## Instructions to follow:
Can you rewrite the lines starting at the very first one and ending at the line containing "Action: [x=353, y=309]", with "column header" changed to "column heading" and everything else left as is?

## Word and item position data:
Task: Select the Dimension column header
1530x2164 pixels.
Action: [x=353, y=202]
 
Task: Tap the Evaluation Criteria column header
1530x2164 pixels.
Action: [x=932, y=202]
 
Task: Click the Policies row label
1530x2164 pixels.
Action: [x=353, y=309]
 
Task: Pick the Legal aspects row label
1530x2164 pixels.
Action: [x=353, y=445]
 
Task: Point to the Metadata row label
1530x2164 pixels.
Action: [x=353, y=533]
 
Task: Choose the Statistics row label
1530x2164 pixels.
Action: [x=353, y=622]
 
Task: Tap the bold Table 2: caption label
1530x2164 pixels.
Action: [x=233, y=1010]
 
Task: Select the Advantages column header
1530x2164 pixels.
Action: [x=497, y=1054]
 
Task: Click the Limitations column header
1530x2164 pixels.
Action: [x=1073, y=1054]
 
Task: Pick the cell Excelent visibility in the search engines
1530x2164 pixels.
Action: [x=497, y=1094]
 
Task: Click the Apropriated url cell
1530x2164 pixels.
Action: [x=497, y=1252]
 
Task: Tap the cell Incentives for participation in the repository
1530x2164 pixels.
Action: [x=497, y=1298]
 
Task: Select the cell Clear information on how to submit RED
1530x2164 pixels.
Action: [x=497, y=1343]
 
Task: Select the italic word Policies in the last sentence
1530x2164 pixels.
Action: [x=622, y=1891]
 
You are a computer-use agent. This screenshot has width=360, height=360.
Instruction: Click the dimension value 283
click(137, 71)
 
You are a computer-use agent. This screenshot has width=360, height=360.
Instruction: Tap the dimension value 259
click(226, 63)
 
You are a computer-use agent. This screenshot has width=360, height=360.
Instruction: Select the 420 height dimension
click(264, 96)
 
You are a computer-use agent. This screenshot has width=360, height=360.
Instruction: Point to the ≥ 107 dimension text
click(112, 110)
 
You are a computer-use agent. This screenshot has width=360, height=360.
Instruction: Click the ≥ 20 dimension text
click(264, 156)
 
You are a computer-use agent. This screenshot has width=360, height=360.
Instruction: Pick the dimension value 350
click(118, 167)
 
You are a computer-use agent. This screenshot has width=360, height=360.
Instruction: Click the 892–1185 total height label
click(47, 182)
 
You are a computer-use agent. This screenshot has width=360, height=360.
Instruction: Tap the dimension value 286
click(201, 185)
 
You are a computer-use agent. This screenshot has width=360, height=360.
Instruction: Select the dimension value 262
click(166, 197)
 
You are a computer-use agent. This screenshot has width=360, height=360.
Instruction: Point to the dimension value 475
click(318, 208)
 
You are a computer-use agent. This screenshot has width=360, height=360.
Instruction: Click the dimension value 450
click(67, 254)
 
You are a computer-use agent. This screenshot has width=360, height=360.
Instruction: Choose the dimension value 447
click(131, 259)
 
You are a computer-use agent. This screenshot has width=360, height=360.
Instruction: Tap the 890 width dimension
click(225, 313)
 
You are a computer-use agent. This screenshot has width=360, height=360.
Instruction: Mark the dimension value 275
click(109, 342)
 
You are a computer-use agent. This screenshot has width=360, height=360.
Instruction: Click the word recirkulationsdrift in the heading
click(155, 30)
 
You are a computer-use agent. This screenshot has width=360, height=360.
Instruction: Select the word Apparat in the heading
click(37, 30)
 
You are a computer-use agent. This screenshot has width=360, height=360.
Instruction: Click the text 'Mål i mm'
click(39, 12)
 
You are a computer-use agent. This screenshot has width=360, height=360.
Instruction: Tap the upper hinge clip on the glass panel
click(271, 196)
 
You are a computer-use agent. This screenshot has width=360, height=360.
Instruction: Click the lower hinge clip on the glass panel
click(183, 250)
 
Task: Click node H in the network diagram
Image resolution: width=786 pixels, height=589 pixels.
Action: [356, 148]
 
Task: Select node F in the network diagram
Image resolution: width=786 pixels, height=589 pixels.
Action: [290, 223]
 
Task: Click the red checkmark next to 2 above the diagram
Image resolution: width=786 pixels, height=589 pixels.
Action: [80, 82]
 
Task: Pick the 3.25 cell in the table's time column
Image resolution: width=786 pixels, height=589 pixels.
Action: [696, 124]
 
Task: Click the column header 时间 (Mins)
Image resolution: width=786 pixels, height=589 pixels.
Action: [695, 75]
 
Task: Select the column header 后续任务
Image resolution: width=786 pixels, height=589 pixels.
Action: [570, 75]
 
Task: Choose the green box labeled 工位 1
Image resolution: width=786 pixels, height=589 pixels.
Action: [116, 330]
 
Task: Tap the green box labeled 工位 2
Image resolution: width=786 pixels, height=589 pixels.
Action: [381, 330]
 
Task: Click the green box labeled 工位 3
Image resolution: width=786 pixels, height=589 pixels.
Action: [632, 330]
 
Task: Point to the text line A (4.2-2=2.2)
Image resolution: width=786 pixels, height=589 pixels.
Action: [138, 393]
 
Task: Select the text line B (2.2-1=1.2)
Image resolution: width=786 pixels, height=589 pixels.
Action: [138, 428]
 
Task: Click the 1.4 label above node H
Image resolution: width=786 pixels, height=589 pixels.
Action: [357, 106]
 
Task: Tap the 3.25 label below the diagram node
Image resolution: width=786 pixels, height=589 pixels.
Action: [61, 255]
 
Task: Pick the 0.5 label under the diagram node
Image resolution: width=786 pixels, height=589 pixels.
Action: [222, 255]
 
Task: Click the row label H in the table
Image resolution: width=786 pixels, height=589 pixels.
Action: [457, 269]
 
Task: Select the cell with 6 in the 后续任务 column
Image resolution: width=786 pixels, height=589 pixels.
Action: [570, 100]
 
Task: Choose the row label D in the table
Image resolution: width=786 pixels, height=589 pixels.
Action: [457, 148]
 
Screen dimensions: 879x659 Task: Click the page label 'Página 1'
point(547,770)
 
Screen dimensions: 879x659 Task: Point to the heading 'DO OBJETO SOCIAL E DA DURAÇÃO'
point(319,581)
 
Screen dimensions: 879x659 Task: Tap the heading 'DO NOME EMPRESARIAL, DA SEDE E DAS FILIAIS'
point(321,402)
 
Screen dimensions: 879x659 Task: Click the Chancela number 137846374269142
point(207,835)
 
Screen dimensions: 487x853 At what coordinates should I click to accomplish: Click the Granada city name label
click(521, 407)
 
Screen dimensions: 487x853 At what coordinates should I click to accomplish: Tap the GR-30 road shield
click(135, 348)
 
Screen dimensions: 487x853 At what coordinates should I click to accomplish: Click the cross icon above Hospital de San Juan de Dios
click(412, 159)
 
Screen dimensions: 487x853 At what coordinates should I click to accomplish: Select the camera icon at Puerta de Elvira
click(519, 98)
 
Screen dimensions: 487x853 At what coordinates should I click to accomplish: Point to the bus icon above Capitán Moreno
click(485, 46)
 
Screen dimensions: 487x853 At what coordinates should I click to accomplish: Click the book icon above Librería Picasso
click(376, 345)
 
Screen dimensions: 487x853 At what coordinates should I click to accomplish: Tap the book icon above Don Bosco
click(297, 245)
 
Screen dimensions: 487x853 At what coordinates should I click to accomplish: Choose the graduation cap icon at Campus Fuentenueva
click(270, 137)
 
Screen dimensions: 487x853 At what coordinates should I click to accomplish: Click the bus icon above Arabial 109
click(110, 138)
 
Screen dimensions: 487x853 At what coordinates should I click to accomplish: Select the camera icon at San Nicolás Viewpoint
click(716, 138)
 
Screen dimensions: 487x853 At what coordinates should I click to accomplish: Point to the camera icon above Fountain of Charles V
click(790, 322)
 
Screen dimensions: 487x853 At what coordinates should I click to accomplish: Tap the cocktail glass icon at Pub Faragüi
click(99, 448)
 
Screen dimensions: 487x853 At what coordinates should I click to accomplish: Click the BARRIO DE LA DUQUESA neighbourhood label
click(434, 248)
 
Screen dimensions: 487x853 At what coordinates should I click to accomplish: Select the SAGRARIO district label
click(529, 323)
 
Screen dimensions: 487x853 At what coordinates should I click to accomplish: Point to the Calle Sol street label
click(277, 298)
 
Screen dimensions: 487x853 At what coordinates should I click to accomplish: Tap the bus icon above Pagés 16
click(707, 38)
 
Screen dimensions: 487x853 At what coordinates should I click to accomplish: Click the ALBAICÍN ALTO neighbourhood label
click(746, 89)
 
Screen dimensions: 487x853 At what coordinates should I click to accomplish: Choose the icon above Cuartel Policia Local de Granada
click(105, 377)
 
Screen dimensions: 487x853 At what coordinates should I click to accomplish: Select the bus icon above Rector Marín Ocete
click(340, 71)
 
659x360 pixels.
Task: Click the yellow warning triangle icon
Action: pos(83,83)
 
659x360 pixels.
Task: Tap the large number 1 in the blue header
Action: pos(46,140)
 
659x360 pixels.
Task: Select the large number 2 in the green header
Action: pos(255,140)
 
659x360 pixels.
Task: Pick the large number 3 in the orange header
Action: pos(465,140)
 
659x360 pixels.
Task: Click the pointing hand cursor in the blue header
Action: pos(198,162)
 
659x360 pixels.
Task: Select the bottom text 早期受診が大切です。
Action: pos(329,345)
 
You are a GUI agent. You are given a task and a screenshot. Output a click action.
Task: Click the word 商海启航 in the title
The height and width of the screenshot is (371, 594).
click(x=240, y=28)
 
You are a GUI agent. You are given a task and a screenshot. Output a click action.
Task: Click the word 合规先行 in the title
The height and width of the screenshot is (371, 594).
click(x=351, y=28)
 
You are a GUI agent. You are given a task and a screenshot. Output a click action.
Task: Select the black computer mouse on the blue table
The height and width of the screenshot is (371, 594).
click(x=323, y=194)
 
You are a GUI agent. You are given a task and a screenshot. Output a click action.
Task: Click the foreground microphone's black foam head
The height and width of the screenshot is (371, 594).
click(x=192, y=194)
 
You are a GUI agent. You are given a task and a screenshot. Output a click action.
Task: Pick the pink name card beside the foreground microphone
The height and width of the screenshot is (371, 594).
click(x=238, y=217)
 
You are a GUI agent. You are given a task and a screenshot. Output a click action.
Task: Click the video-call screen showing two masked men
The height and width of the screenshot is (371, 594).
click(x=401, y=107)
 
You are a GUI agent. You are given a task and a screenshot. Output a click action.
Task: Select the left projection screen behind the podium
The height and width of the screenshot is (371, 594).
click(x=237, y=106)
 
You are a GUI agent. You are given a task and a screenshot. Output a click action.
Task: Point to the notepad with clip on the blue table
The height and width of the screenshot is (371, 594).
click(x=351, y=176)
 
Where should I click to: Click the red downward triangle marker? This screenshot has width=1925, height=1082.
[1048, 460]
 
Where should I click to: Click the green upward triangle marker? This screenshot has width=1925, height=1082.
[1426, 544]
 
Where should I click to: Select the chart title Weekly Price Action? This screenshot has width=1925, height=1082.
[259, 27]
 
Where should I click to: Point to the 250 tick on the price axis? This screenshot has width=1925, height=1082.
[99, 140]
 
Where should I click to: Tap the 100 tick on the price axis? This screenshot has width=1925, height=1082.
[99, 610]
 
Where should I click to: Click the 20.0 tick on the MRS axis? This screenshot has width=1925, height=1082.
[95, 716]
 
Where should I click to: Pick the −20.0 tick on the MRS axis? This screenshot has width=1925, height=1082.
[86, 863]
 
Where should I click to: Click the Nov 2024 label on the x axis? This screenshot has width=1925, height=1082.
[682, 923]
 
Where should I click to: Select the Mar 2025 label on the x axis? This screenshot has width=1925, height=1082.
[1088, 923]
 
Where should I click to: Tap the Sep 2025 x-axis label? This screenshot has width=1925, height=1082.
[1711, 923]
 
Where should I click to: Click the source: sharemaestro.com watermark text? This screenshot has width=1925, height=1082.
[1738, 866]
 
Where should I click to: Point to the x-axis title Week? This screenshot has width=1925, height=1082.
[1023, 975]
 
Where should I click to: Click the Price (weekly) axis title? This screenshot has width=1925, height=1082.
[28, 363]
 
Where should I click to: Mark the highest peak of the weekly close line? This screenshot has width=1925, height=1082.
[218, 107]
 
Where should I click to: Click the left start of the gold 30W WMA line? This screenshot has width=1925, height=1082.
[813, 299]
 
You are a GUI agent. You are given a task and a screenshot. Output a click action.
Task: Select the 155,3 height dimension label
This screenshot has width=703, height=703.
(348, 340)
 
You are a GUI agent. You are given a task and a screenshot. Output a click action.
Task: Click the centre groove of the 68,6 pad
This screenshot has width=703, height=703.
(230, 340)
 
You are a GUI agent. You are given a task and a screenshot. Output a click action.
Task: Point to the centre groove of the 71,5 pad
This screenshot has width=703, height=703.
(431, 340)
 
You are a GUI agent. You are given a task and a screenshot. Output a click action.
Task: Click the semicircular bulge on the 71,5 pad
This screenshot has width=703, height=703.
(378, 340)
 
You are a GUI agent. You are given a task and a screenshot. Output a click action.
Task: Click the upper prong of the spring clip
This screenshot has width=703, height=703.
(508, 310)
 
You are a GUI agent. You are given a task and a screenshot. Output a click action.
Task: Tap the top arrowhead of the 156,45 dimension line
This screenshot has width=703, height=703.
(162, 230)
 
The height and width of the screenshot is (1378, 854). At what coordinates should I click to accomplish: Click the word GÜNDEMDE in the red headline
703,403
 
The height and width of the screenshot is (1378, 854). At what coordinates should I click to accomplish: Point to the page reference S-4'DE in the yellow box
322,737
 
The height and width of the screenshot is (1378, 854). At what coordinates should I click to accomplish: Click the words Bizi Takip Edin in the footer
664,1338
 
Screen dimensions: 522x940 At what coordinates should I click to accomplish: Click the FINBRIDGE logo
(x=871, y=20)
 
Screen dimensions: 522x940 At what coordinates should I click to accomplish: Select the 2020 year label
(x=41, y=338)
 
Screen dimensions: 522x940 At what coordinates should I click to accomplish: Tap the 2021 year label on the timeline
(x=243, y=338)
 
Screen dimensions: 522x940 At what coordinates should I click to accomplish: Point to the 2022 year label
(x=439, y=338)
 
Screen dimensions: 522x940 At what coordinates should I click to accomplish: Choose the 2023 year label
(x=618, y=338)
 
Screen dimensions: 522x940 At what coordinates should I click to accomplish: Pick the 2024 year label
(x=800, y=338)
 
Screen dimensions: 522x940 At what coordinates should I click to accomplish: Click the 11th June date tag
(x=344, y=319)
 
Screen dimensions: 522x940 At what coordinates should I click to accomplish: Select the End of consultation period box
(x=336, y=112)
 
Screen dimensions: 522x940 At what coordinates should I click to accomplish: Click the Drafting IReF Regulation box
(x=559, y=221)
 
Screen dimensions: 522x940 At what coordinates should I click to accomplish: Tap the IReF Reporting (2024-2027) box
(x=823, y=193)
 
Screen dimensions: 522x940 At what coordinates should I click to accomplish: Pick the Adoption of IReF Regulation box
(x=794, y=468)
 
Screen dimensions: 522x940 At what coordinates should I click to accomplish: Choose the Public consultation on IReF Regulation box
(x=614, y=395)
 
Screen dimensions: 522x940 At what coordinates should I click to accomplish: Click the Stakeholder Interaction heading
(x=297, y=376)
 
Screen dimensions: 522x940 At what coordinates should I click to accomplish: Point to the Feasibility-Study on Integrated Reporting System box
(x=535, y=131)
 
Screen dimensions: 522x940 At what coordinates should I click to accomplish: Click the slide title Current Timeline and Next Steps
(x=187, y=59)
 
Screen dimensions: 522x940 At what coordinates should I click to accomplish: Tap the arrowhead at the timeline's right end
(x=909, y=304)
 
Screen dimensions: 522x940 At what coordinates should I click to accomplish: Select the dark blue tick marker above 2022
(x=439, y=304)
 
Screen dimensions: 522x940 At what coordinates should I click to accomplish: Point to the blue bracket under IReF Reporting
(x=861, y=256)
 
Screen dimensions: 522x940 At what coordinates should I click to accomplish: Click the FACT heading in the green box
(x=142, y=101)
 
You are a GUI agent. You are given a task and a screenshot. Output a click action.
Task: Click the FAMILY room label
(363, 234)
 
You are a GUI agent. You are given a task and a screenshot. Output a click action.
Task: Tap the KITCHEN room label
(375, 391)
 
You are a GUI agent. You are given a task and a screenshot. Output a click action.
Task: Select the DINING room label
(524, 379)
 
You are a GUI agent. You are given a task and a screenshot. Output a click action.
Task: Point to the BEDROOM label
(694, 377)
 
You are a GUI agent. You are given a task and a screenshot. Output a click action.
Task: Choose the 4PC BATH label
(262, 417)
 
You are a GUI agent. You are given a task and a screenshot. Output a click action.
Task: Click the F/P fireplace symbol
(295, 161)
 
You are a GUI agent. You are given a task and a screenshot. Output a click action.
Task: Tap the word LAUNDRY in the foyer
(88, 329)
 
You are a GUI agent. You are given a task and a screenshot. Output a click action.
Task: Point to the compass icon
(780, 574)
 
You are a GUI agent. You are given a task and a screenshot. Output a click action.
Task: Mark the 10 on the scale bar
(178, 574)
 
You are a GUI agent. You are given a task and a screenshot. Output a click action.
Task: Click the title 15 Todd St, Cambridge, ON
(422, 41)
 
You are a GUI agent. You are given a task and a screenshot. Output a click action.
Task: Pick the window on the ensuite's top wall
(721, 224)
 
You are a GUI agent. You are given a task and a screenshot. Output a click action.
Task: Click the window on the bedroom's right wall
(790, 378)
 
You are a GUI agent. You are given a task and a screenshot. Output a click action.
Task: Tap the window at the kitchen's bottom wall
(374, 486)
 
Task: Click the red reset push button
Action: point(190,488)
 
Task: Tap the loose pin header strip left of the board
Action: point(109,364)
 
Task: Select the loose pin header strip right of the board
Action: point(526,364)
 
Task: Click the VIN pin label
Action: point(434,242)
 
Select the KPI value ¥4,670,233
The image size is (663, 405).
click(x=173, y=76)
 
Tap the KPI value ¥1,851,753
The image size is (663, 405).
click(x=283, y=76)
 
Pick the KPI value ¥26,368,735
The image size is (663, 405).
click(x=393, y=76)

## Answer to this problem:
Task: Select the Dimension column heading
1530x2164 pixels.
Action: [x=353, y=202]
 
Task: Tap the Evaluation Criteria column heading
1530x2164 pixels.
Action: [x=932, y=202]
 
Task: Click the Policies row label
1530x2164 pixels.
Action: [x=353, y=309]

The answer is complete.